Search the listing below for "computer". Copy each matching line.

* [Material provided]:
◆ ◆ ◆ ◆ ◆

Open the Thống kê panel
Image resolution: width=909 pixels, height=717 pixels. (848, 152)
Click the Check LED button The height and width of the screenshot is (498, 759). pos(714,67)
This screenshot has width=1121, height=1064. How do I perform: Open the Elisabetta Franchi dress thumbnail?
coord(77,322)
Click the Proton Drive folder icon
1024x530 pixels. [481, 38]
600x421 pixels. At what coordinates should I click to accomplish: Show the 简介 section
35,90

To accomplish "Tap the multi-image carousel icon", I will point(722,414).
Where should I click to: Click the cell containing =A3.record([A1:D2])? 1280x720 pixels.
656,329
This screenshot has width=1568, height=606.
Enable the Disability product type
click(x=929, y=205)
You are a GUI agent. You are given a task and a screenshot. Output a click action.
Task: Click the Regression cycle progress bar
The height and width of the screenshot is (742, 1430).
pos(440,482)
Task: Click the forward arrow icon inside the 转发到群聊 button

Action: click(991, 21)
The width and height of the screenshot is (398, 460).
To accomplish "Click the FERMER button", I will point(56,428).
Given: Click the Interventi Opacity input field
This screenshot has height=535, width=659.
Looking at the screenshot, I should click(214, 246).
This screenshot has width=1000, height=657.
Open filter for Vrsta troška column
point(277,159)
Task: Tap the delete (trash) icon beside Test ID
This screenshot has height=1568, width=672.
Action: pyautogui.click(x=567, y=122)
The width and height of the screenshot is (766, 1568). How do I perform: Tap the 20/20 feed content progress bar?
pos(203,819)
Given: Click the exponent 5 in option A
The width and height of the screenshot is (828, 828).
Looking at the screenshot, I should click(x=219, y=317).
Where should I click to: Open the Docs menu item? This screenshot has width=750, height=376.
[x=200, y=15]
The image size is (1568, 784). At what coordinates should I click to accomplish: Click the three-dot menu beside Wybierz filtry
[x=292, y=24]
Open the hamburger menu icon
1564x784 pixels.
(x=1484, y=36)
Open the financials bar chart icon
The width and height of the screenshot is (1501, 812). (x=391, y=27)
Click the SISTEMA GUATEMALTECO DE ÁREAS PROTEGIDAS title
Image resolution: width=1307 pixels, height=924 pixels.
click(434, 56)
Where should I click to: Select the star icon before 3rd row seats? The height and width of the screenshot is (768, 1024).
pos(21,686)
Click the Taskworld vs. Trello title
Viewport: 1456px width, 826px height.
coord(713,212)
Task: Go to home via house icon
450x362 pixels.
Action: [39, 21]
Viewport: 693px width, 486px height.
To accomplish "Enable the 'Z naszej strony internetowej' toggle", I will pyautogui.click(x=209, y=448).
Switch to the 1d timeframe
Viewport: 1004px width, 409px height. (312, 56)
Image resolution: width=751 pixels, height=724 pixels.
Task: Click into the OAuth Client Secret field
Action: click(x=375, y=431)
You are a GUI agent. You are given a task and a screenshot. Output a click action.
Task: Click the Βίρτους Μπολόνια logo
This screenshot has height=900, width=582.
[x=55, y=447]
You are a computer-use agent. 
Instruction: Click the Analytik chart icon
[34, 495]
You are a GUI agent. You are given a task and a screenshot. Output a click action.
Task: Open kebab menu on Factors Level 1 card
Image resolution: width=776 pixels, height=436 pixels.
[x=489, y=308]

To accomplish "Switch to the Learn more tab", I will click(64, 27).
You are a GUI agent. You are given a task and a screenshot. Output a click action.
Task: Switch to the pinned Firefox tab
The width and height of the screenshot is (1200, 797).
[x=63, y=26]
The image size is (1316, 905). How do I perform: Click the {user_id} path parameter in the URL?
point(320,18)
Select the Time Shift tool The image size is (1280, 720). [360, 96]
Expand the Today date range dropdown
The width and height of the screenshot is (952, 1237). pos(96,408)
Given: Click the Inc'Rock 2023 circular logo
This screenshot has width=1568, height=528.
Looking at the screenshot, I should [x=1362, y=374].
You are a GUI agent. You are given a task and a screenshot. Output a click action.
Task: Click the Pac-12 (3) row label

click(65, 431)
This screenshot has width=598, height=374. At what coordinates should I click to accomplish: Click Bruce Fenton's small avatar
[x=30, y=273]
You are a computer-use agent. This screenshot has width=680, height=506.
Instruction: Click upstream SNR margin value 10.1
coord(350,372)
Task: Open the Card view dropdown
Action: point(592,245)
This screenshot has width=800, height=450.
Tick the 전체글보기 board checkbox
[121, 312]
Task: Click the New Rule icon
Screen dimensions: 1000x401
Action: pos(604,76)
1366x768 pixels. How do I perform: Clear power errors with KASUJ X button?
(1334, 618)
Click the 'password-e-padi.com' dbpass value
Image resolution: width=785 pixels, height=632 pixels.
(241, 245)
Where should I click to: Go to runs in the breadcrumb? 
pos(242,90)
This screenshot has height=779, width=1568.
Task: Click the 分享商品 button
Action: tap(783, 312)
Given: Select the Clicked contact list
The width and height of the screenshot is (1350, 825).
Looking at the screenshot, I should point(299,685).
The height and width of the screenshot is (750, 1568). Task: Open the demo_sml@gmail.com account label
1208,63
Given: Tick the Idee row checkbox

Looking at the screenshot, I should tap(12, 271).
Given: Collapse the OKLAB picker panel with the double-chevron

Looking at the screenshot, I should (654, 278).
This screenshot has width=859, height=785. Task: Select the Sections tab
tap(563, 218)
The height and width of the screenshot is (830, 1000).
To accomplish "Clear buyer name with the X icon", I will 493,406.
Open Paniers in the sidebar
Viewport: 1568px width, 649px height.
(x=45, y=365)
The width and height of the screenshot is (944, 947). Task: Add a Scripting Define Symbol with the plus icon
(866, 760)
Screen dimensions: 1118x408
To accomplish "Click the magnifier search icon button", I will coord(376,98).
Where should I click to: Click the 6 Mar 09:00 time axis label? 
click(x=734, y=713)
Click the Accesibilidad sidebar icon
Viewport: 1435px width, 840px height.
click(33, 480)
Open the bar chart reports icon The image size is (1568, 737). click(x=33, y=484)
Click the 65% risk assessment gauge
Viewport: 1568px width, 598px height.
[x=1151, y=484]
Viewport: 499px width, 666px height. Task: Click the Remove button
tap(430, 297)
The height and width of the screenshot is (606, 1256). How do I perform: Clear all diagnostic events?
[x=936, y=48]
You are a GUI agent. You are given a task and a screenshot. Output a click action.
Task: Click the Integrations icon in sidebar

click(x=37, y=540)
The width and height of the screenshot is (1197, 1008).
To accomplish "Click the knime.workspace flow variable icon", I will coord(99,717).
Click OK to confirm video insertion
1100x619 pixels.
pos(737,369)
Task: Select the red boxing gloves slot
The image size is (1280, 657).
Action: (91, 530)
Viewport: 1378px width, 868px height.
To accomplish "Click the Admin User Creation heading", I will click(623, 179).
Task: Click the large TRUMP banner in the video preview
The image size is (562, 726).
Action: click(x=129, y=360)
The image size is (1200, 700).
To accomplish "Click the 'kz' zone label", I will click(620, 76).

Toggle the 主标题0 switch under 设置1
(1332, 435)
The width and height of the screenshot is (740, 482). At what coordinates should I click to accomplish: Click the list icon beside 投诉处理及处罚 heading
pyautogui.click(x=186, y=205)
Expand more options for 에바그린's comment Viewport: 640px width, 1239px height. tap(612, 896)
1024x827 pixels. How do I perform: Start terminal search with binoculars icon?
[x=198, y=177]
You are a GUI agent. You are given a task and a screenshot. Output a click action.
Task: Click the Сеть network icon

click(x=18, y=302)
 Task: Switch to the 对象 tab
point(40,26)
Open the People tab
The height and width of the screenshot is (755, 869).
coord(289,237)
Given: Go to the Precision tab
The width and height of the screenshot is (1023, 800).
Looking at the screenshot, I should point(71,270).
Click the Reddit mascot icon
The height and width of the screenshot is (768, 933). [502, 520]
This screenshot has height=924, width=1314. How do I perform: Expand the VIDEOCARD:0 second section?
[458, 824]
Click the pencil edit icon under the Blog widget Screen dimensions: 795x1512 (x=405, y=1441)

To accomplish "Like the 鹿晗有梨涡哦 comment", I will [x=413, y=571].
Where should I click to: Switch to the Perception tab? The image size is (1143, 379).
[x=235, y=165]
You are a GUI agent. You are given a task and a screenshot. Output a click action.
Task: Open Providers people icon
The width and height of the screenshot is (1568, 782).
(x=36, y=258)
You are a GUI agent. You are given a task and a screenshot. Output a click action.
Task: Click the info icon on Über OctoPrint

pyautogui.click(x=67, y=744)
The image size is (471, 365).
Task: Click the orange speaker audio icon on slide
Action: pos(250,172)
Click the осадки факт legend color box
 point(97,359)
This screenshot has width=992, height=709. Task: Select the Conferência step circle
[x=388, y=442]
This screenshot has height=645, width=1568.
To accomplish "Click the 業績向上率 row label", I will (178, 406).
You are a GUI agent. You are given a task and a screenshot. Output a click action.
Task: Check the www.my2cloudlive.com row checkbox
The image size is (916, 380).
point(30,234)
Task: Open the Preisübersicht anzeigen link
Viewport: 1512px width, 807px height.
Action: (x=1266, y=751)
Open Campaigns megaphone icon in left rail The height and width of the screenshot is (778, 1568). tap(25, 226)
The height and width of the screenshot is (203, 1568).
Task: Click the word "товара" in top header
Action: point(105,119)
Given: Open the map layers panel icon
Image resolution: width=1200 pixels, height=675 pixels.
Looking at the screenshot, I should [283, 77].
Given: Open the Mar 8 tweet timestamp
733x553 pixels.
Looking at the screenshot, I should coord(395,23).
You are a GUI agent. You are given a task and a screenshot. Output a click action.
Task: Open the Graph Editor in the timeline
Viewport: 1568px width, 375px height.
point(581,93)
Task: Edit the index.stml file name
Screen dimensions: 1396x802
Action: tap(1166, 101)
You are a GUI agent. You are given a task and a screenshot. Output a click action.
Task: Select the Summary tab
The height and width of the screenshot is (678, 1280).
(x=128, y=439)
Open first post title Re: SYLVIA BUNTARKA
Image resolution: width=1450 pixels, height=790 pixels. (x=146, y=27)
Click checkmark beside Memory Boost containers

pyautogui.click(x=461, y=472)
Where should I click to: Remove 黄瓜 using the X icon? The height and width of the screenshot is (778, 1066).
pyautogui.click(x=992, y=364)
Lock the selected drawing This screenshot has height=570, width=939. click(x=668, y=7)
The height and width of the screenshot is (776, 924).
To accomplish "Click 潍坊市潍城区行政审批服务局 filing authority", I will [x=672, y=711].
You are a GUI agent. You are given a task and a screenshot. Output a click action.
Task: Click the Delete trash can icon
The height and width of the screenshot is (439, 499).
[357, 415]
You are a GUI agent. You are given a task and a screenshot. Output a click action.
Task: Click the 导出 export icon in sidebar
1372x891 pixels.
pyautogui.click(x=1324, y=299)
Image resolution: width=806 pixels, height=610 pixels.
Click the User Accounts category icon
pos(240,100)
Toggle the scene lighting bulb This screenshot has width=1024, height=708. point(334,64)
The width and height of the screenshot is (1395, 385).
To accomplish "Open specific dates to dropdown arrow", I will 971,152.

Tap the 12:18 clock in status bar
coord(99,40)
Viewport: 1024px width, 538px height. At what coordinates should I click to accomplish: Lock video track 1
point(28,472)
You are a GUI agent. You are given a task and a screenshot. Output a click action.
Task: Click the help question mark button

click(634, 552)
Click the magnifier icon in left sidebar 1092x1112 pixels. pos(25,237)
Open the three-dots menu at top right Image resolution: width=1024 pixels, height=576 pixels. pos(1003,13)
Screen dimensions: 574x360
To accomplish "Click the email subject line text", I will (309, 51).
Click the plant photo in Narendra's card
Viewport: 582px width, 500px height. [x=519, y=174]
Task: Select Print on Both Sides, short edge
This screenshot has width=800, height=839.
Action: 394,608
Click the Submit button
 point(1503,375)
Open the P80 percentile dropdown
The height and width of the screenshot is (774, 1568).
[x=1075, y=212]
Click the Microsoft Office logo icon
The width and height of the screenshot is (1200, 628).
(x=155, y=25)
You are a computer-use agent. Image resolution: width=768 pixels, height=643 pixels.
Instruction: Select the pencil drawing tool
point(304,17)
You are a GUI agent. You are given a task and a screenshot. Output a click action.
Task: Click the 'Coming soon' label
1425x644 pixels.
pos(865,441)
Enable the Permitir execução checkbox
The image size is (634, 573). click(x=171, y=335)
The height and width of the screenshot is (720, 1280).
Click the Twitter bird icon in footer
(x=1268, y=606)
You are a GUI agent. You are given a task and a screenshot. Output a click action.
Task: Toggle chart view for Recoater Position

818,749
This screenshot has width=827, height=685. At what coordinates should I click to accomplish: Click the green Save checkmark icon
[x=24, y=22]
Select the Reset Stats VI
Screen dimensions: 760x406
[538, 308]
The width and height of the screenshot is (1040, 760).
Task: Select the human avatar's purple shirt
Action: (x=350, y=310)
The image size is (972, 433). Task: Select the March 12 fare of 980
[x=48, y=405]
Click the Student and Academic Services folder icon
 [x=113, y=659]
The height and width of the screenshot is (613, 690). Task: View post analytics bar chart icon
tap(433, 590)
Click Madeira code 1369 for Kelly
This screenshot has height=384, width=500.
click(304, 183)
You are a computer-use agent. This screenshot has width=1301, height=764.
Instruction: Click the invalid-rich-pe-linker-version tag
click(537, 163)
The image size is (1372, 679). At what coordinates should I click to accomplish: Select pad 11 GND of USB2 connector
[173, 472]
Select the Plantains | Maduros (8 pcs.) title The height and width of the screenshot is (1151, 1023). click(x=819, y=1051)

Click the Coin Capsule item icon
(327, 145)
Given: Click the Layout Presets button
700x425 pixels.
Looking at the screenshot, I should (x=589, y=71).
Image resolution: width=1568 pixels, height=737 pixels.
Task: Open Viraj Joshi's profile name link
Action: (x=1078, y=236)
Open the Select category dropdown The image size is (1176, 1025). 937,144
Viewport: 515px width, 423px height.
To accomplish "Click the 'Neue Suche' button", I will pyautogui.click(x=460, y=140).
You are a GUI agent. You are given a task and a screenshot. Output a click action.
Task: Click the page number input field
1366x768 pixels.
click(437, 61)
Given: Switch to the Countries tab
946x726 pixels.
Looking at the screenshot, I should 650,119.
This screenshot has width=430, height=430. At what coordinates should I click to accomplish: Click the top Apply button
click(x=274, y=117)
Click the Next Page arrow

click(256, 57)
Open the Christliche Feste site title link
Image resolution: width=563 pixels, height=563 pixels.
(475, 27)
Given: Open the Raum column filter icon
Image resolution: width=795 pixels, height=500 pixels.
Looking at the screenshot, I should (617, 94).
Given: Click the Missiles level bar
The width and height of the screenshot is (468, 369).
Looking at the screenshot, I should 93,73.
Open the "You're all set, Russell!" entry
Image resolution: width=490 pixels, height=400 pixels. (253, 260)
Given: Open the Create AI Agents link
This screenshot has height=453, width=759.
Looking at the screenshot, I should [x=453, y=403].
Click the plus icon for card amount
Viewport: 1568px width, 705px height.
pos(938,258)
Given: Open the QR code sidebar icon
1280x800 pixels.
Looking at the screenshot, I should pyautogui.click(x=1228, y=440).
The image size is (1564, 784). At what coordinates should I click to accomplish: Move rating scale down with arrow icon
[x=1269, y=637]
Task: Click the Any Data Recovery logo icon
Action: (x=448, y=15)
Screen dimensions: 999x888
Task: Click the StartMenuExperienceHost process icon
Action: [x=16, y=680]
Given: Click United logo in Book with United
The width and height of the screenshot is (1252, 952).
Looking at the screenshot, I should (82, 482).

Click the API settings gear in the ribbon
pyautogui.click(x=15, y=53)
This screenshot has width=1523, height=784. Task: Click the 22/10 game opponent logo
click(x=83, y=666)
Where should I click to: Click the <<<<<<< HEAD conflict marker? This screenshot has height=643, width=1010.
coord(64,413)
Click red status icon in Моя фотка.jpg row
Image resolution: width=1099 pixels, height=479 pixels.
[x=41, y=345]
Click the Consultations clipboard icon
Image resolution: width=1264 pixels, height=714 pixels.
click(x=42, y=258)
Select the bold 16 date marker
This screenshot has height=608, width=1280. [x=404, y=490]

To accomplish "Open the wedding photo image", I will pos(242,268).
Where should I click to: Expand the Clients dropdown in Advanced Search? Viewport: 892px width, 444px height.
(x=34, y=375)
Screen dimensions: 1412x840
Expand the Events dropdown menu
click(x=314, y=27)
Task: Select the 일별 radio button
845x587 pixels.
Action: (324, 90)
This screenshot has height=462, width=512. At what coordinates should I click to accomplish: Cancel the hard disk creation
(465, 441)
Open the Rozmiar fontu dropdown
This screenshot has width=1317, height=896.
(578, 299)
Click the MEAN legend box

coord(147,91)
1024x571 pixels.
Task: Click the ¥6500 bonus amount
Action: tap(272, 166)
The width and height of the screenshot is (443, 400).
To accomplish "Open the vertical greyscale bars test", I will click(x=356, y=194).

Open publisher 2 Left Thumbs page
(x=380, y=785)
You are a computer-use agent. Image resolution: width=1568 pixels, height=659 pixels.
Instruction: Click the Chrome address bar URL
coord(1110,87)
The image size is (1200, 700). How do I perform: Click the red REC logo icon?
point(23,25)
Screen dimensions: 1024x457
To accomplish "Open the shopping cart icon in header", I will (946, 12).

◆ ◆ ◆ ◆ ◆

* [Answer space]:
You are a computer-use agent. 
You are a computer-use agent. This screenshot has width=680, height=506.
You are a computer-use agent. Image resolution: width=768 pixels, height=643 pixels.
You are a computer-use agent. This screenshot has width=1301, height=764.
You are a computer-use agent. Image resolution: width=1568 pixels, height=659 pixels.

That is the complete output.